Architecture overview¶
A high-level map of how Kite Ground Control is built. This is the public overview; the detailed decision record (ADRs) is kept internally.
Tech stack¶
| Layer | Technology |
|---|---|
| Shell / packaging | Tauri 2.0 (Rust) — native window, WebView, installers |
| Backend | Rust — serial/transport I/O, protocol decoding, SQLite, file handling |
| Frontend | Svelte 5 (runes) + SvelteKit + TypeScript, rendered in the system WebView |
| 2D map | Leaflet |
| 3D globe | CesiumJS |
| Database | SQLite via rusqlite (bundled) |
| Serial | serialport (Rust) |
| i18n | svelte-i18n (ICU Message Format) — English, German, French |
The frontend (WebView) and the Rust backend communicate through Tauri commands (frontend → backend
calls returning Result<T, String>) and events (backend → frontend streams). A deliberate rule:
events are emitted with the same names regardless of the underlying protocol, so the UI doesn't care
whether telemetry arrived over MSP or MAVLink.
Backend (Rust)¶
The backend is organised as one module folder per feature area (msp/, mavlink_proto/, flightlog/,
mission/, transport/, scheduler/, video/, …).

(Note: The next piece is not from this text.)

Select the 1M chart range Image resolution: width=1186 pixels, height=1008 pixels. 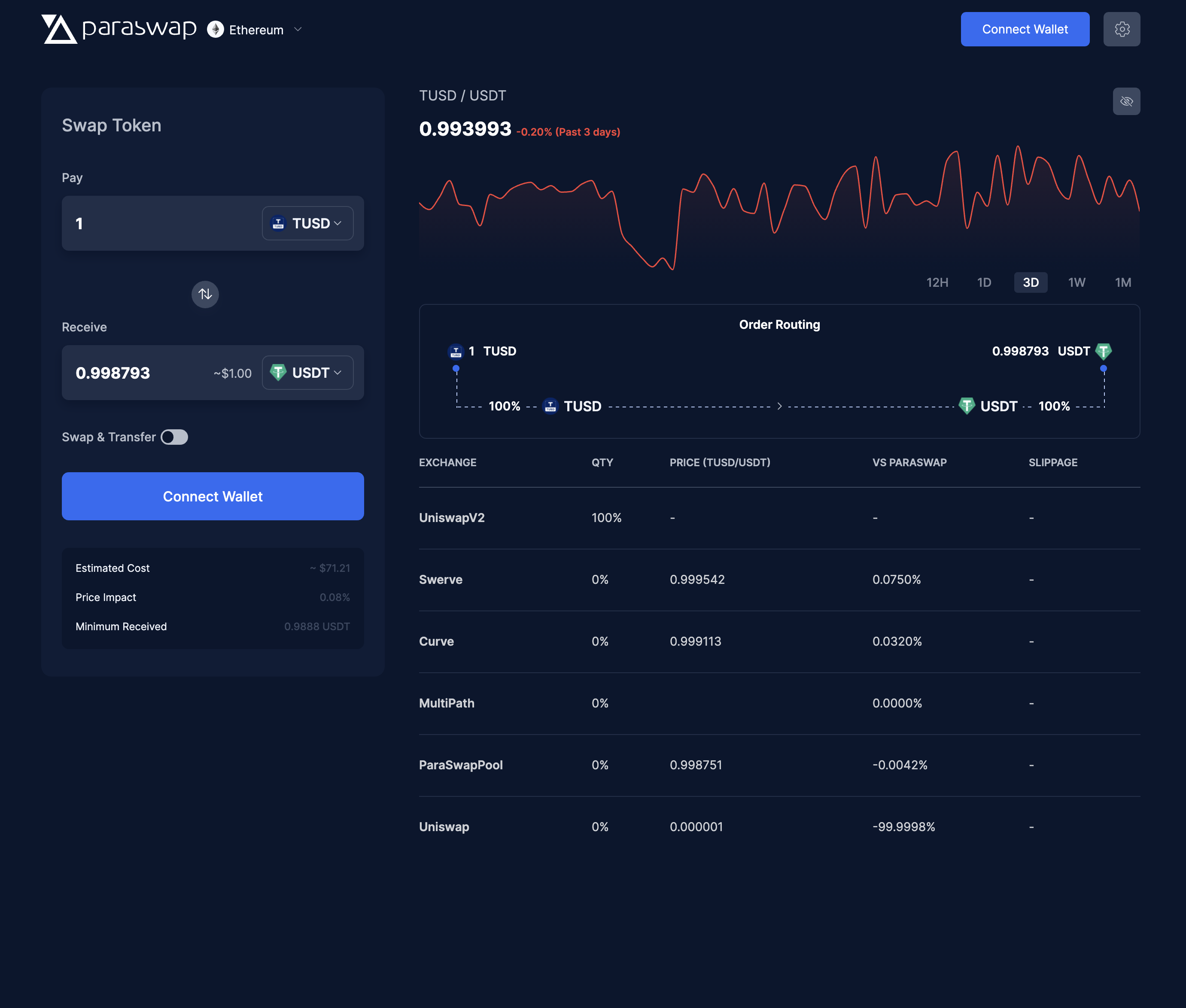[x=1122, y=282]
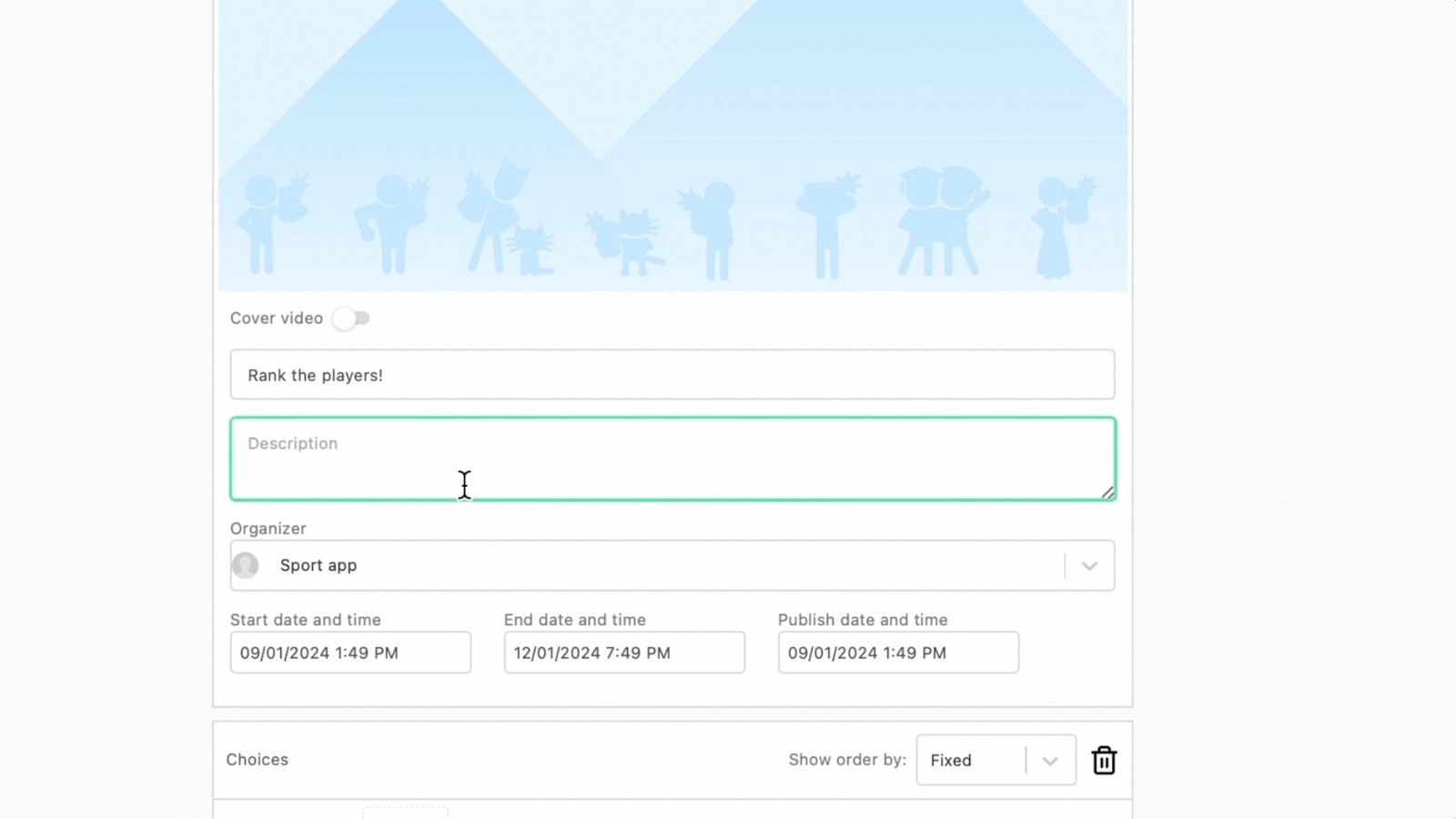This screenshot has height=819, width=1456.
Task: Click the Organizer avatar icon
Action: (246, 565)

- Transport layer abstracts the link — USB/serial, Bluetooth (SPP & BLE), TCP and UDP.
- The scheduler owns the serial connection exclusively on a dedicated thread. For MSP this means a strict request → response cycle (one request at a time, wait for the reply before the next), with priority polling: Attitude > Status > Analog > GPS > secondaries.
- Protocol modules decode MSP (INAV) and MAVLink (ArduPilot / PX4) into a shared telemetry model, plus passive listen-only decoders (SmartPort / CRSF / LTM) and a relay that re-encodes telemetry for other ground stations.
- Feature gating keys off the detected firmware/version and capability flags so the UI only offers what the connected aircraft supports (minimum INAV 7.0).
- Database uses an incremental
PRAGMA user_versionmigration chain (earlier migrations are never modified) for the flight log, vehicle and battery libraries.
Frontend (Svelte 5)¶
The UI is runes-only Svelte 5 ($state, $derived, $effect, $props) — no legacy Svelte 4
syntax. Code is split by responsibility:
controllers/— domain logic (no UI)adapters/— data transformshelpers/— pure functionsstores/— shared reactive stateconfig/— data tables (map providers, widget registry)utils/— generic helpers (geo, units)components/— self-contained UI via$props()
Page components stay thin orchestrators; substantial UI, utilities or heavy CSS are extracted into components. The theme follows the INAV Configurator dark style.
Data flow¶
- Live: the backend polls/decodes the link and emits telemetry events → frontend stores → widgets, the 2D/3D map, and the recorder.
- Recording & replay: flights are recorded to the SQLite log; the same rendering pipeline replays
them, and importers bring in INAV blackbox, ArduPilot Dataflash, MAVLink
.tlogand raw-MSP logs. - 3D: CesiumJS renders the globe, terrain, the flight track and mission overlay, with an FPV cockpit camera; it shares the unified telemetry/mission model with the 2D map so the two stay in sync.
Where the detail lives¶
Architecturally significant decisions are captured as ADRs in the internal design repository. Code
comments often cite an ADR-NNN; those identifiers are stable references to that record. If you need the
reasoning behind a particular decision while working on a change, open an issue and ask.